It’s All the Same: Love The Docs, Hate The System
I’ve spent the last few days with much of our European team, today in Madrid, Spain.
Here are a few quick observations, as the American reform process continues.
1. Every country’s health care system has developed in the unique circumstances of its history. That is, the health care system of each country is the result of a collection of changes, fixes, restrictions, reforms, market developments and whatever else has happened over the last several decades. The result in each country are systems that work better or worse, but which in most all cases are very confusing to the people that work in them or get care from them.
2. In my travels, when I talk to people about what it is like to get care in their health care system, everyone speaks highly of their doctors and poorly of whoever it is that pays for their health care. It’s true whether it’s the government paying or a private insurer. I think that, at least in the Western world, people just don’t like the idea that health care is an economic activity. There is, I think, a sense that there is something almost religious about health care. And so the idea that someone should pay someone else to deliver it seems, culturally, somehow distasteful. The trouble is, no matter what people have tried to do, health care is a business. I think some of the dissatisfaction people feel with their health care systems has to with how hard it is to reconcile these two conflicting ideas.

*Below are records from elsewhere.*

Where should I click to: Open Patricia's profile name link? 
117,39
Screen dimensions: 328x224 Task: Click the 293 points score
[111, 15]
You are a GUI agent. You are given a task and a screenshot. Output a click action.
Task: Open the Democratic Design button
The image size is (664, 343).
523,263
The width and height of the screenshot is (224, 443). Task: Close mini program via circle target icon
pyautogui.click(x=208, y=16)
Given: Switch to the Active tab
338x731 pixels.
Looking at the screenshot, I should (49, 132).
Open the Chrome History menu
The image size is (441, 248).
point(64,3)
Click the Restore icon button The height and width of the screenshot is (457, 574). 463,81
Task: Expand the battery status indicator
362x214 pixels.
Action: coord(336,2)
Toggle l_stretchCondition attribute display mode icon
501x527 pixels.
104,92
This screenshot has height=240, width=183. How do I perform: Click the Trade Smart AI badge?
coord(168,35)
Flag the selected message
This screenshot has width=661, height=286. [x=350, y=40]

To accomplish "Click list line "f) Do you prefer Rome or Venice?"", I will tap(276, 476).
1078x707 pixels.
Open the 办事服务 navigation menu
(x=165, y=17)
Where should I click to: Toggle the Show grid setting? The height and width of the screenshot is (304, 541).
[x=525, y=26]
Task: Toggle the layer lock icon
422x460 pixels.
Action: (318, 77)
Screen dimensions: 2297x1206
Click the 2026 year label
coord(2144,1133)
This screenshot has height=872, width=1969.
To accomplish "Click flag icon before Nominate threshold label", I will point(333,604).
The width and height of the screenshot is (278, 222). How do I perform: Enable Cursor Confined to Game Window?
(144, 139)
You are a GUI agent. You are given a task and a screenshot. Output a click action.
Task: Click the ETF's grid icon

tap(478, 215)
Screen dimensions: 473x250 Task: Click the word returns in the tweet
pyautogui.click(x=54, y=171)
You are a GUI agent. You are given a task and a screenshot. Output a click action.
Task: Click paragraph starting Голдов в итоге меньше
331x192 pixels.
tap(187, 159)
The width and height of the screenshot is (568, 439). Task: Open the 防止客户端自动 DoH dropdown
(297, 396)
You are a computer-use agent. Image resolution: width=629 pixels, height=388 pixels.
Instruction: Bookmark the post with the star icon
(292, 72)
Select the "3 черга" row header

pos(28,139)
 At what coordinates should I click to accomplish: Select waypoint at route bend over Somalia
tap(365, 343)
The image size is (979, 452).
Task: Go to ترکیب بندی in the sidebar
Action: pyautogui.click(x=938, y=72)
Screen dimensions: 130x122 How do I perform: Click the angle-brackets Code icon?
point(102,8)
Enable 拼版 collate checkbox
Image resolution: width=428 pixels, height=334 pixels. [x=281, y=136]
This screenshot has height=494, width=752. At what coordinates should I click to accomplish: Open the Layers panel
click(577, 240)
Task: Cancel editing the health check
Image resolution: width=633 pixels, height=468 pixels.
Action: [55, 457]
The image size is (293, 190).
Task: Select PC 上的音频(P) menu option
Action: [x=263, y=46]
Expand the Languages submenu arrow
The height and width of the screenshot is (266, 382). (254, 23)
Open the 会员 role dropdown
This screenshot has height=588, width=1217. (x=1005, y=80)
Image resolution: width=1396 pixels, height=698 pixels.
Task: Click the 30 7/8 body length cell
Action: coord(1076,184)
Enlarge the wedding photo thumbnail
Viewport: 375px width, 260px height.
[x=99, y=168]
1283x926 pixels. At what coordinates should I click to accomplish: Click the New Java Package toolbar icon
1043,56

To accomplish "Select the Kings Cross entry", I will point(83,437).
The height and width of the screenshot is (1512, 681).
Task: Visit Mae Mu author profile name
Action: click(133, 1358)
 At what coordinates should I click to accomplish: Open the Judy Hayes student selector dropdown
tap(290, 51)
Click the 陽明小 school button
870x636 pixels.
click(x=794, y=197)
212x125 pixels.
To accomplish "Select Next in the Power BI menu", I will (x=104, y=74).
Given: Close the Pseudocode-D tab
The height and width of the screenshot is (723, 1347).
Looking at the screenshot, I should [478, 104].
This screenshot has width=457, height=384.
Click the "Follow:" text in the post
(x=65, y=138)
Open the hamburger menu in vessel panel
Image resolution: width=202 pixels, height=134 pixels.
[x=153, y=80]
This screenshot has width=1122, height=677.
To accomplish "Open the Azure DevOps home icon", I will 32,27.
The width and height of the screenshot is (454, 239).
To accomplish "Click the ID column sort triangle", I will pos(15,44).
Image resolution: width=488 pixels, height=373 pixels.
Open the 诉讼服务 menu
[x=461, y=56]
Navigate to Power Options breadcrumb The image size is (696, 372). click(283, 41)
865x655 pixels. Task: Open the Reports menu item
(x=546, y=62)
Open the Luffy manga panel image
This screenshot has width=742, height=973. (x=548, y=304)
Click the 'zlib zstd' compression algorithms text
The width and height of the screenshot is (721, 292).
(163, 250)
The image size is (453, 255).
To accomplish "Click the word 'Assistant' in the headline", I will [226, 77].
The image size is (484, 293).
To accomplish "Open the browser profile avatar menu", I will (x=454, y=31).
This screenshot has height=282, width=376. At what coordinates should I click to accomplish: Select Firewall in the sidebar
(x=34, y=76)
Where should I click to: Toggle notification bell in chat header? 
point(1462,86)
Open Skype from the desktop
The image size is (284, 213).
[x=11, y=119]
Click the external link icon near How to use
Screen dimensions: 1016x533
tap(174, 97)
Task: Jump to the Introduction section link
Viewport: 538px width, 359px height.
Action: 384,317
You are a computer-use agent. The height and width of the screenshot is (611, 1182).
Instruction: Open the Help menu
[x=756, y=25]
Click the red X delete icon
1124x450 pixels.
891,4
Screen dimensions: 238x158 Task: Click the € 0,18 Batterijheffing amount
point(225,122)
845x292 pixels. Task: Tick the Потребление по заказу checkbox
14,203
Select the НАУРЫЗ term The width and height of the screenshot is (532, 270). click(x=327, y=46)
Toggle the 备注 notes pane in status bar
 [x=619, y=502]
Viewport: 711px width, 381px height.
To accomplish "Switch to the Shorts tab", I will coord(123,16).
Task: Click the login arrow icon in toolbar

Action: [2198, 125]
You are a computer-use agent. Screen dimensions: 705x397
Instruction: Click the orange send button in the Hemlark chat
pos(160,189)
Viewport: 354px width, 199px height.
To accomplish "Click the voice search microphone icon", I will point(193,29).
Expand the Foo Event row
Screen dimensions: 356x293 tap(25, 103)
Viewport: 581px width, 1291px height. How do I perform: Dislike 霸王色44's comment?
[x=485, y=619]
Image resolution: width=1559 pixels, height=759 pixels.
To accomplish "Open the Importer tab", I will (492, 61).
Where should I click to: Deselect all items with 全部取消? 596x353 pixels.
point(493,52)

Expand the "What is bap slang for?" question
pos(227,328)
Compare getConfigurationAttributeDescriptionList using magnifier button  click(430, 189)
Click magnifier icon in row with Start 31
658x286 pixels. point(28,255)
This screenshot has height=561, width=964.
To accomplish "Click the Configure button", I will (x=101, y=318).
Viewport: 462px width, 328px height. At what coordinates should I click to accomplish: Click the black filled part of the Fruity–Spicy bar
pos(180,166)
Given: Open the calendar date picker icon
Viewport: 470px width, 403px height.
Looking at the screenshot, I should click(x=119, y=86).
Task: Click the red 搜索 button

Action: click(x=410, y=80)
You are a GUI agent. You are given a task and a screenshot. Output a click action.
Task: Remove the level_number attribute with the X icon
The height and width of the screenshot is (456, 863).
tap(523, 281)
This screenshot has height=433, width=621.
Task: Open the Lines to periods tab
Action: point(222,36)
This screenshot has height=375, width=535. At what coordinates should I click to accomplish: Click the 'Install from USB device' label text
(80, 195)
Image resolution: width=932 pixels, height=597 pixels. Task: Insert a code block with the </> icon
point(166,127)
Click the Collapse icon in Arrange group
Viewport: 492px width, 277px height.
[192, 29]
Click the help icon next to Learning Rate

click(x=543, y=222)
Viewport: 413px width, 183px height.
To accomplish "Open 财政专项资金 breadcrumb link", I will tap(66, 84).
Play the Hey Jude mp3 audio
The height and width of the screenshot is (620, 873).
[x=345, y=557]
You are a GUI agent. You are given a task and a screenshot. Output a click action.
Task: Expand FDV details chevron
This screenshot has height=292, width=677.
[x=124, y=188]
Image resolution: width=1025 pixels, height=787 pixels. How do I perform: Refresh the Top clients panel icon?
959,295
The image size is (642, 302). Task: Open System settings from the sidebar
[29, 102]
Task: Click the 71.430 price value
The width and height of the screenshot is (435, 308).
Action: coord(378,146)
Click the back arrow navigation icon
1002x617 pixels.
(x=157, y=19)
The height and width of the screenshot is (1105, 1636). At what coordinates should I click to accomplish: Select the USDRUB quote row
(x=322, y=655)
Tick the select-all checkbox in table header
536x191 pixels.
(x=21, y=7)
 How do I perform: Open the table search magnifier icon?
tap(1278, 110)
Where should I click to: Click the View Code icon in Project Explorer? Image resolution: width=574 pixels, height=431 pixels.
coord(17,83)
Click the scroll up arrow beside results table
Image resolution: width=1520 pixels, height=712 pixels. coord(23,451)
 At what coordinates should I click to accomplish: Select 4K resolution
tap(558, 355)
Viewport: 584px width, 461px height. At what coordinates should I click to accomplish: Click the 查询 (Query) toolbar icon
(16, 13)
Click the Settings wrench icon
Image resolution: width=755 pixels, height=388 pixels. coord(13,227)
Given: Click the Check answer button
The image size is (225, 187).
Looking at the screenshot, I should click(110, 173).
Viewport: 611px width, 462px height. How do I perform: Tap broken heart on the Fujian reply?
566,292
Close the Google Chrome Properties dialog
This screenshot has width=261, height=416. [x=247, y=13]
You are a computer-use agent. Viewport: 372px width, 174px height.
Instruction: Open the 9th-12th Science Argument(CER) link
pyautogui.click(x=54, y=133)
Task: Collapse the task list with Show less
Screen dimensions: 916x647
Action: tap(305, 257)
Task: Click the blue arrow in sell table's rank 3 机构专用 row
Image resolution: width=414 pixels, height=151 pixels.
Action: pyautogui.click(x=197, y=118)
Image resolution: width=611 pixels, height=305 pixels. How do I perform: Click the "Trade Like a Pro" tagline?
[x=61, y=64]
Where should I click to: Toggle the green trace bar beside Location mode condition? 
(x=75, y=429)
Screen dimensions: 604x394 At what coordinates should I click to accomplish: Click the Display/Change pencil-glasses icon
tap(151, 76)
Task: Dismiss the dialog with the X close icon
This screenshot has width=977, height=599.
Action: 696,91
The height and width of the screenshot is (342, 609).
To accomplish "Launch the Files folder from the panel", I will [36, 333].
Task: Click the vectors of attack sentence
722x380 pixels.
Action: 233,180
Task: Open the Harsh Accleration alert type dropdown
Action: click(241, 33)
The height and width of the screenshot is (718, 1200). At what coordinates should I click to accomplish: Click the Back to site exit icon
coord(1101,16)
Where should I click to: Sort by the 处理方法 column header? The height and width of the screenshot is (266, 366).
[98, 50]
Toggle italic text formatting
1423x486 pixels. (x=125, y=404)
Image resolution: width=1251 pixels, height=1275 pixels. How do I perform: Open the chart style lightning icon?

3. The experience of being sick, or caring for a family member who is sick is very similar no matter where you go. Most people feel that they can handle being sick; the part they can’t handle very well is the uncertainty about what to do next, and whether what’s being done to them is even the right thing. Everywhere you go people talk about the enormous amount of information available on the internet about their medical condition – but also about the insufficient time they get with their doctors to talk about what they’re finding, what they’re worried about, and how to deal with their anxiety around these things. There is, it seems a, growing sense that it is ok, and in fact important, for patients to educate themselves about their medical situation. And, certainly, a growing sense that it’s ok to ask your doctor questions, to want to be satisfied with the answers, and to make sure you have the best chance possible to get well.